## Data to examine
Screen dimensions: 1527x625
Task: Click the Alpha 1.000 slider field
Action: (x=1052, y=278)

---

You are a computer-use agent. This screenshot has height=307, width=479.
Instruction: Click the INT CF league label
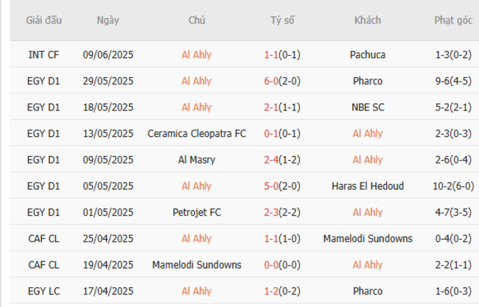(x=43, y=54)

...

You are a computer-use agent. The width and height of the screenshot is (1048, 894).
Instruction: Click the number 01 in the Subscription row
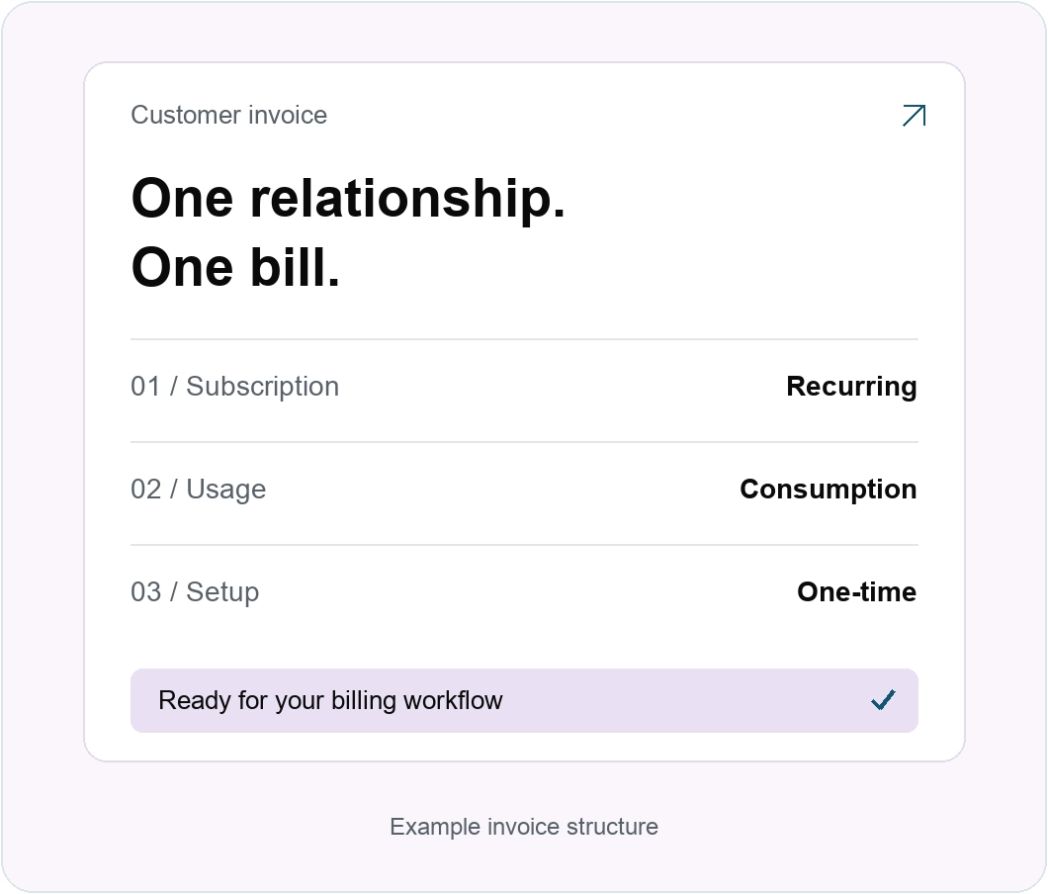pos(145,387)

## Exercise objective
The answer should be one number, the count of lines in this material that include the word "width".

## Written response
2